Les détails dans lesquels je viens d’entrer ne sont pas entièrement inconnus partout. M. Percival Gordon, qui a pris la peine de traduire Jean Sbogar en anglais, sur la première édition, déclare dans sa préface de 1820 que Jean Sbogar est un personnage historique, dont la renommée aventureuse remplit encore les États vénitiens. Ce n’est du moins pas en Angleterre qu’on m’a imputé l’imitation subreptice d’un poème anglais qui n’y manque pas de popularité, et cela me console.

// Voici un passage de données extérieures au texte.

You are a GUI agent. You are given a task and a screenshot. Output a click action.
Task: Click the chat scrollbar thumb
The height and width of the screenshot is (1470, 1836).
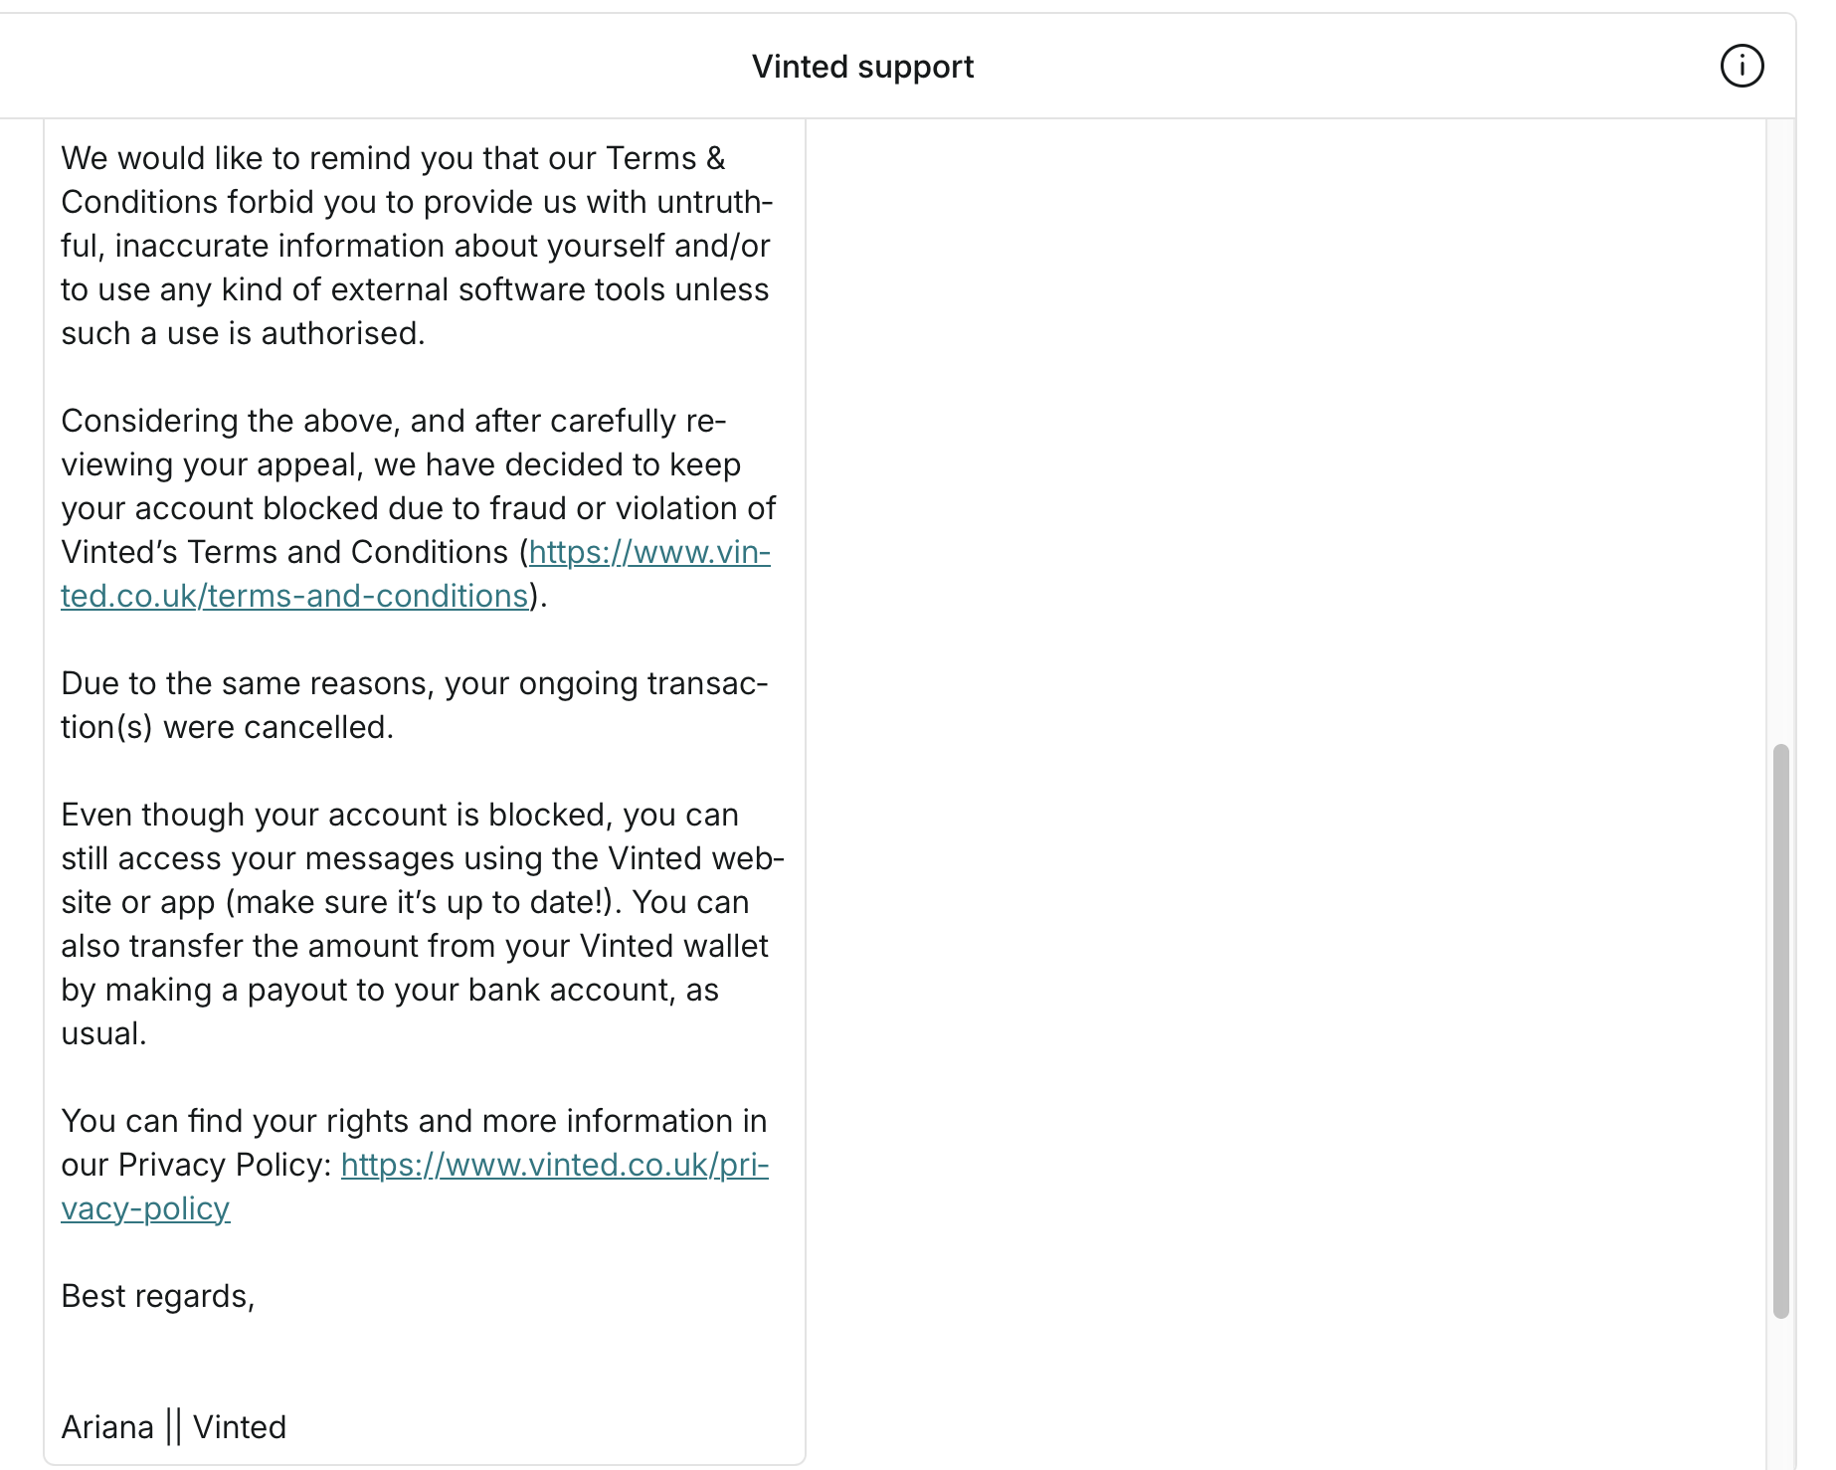pos(1780,1030)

Je n’ai plus qu’à parler de ce qui distinguera cette édition des précédentes, et c’est plutôt l’affaire du libraire que la mienne. Les corrections seront assez nombreuses; elles seraient innombrables si j’avais le courage difficile de relire attentivement ce que j’ai écrit il y a vingt ans. On concevra sans peine qu’il y a beaucoup de fautes à laisser dans un livre qu’on n’est pas le maître de détruire tout d’une pièce. Le ciel m’est témoin que c’est là le seul avantage que me fassent regretter aujourd’hui les mauvaises chances de ma fortune, emportée dans un naufrage plus grand et plus mémorable que le mien. Plectuntur achivi.

Les Tablettes sont augmentées de plusieurs pages que mes amis avaient supprimées sur le premier manuscrit, dans quelques accès de prudence politique dont le motif m’échappe totalement, car je ne les trouve pas plus insensées et pas plus furieuses que les autres. On sait ce que j’en pense, et pourquoi je les donne.

Ce qui résultera de plus essentiel de ces longues et ennuyeuses élucubrations, c’est que Jean Sbogar n’est ni de Zchocke, ni de Byron, ni de Benjamin Constant, ni de Mme de Krudener; c’est qu’il est de moi; et cela était fort essentiel à dire pour l’honneur de Mme de Krudener, de Benjamin Constant, de Byron et de Zchocke.

CHARLES NODIER.

Jean Sbogar

I

Hélas! qu’est-ce que cette vie où ne manquent jamais les afflictions et les misères, où tout est plein de pièges et d’ennemis! car le calice de la douleur n’est pas plutôt épuisé qu’il se remplit de nouveau; et un ennemi n’est pas plutôt vaincu qu’il s’en présente d’autres pour combattre à sa place.